People in China are now required to have their faces scanned when registering new mobile phone services, as the authorities seek to verify the identities of the country's hundreds of millions of internet users.
The regulation, announced in September, was due to come into effect on Sunday.
The government says it wants to "protect the legitimate rights and interest of citizens in cyberspace".
China already uses facial recognition technology to survey its population.
It is a world leader in such technologies, but their intensifying use across the country in recent years has sparked debate.
When signing up for new mobile or mobile data contracts, people are already required to show their national identification card (as required in many countries) and have their photos taken.
But now, they will also have their faces scanned in order to verify that they are a genuine match for the ID provided.
China has for years been trying to enforce rules to ensure that everyone using the internet does so under their "real-name" identities.
In 2017, for example, new rules required internet platforms to verify a user's true identity before letting them post online content.
The new regulation for telecom operators was framed by the Ministry of Industry and Information Technology as a way to "strengthen" this system and ensure that the government can identify all mobile phone users. Most Chinese internet users access the web via their phones.
Jeffrey Ding, a researcher on Chinese artificial intelligence at Oxford University, said that one of China's motivations for getting rid of anonymous phone numbers and internet accounts was to boost cyber-security and reduce internet fraud.
But another likely motivation, he said, was to better track the population: "It's connected to a very centralised push to try to keep tabs on everyone, or that's at least the ambition."
When the regulations were announced in September, the Chinese media did not make a big deal of it.
But online, hundreds of social media users voiced concerns about the increasing amount of data being held on them.
"People are being more and more strictly monitored," one user of the Sina Weibo microblogging website said. "What are they [the government] afraid of?"
In your face: China's all-seeing surveillance systemMany others complained that China had already seen too many data breaches. "Before, thieves knew what your name was, in the future they'll know what you'll look like," said one user, receiving more than 1,000 likes. Another criticised the policy, saying: "This is being implemented without the consent of the public."
Another said they often received scam calls from people who knew their name and address, and asked: "Will they be able to tell what I look like now?"

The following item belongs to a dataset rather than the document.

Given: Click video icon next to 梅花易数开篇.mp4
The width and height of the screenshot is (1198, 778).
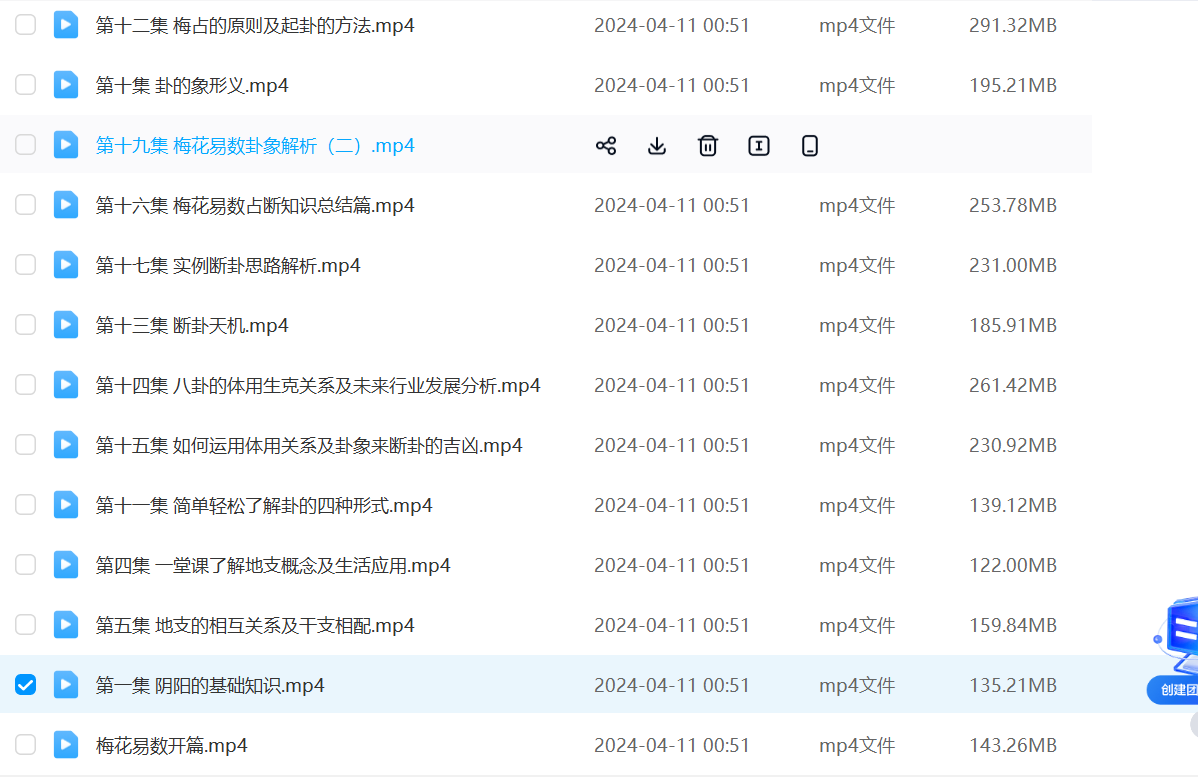Looking at the screenshot, I should (66, 745).

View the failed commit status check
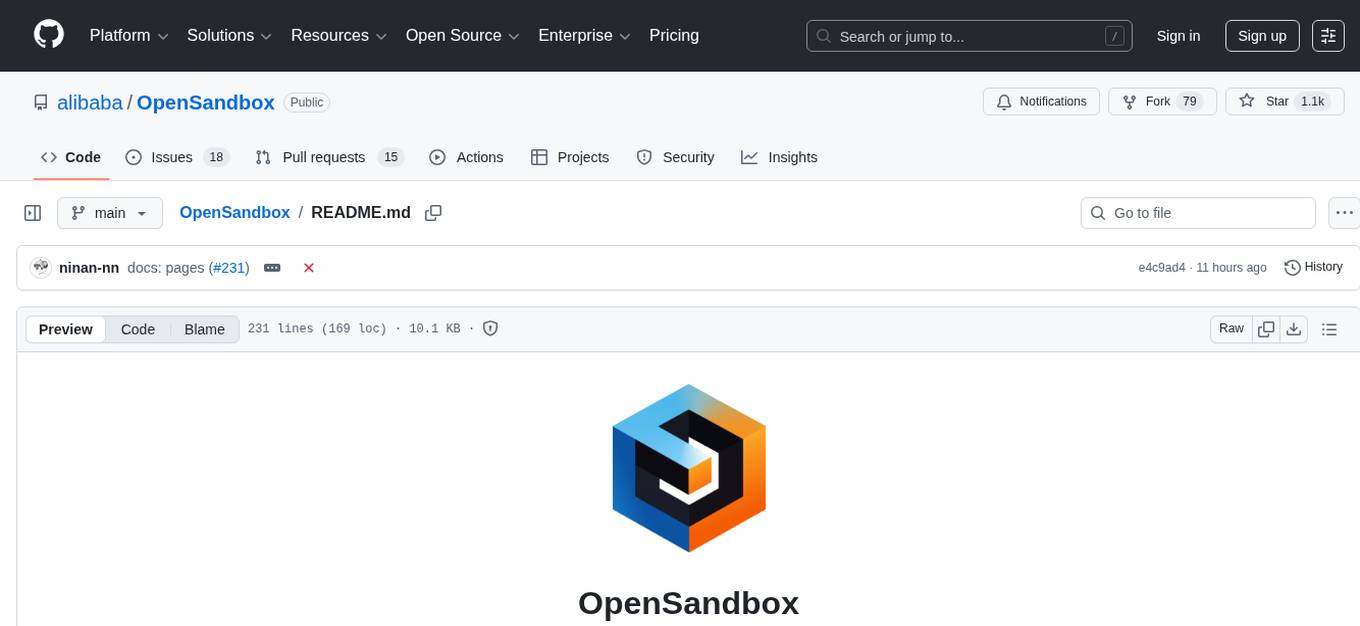tap(309, 267)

But others were less cynical, saying that the move was simply in line with "technological progress".
China already extensively censors and polices the web, removing and blocking content it does not want its citizens to see and talk about.
China is often described as a surveillance state - in 2017 it had 170 million CCTV cameras in place across the country with the goal of installing an estimated 400 million new ones by 2020.
The country is also setting up a "social credit" system to keep score of the conduct and public interactions of all its citizens in one database.
The aim is that by 2020, everyone in China will be enrolled in a vast national database that compiles fiscal and government information to give a "ranking" for each citizen.
Facial recognition plays a key role in the surveillance system and it has been lauded as a way of catching fugitives. Last year, media noted that police were able to pick a fugitive out of a crowd of 60,000 at a concert using the technology.
In the western region of Xinjiang, where up to a million Uighur Muslims and other ethnic minorities have been detained for what the authorities call "re-education", surveillance cameras use facial recognition to specifically track Uighurs, based on their appearance, the New York Times reported earlier this year.
But facial recognition is increasingly becoming a part of daily life and commercial transactions in China. It's used more and more, for example, to pay in shops and supermarkets.
However there has been some blow-back. Earlier this year, a university professor sued a wildlife park for making facial recognition mandatory for visitors - sparking a wider debate about the state's mass collection of data on its citizens.
The BBC visits the camps where China’s Muslims have their "thoughts transformed"In September, the Chinese government said it planned to "curb and regulate" the use of facial recognition technology in schools after reports a university was trialling using it to monitor the attendance and behaviour of students.
Mr Ding said it was clear that there is increasing backlash against China's widespread adoption of facial recognition technology.
Such criticism used to focus on fears of data theft, hacking and abuses by commercial companies, he said. However, increasingly, citizens seem willing to criticise how the Chinese government might exploit such data to track the population.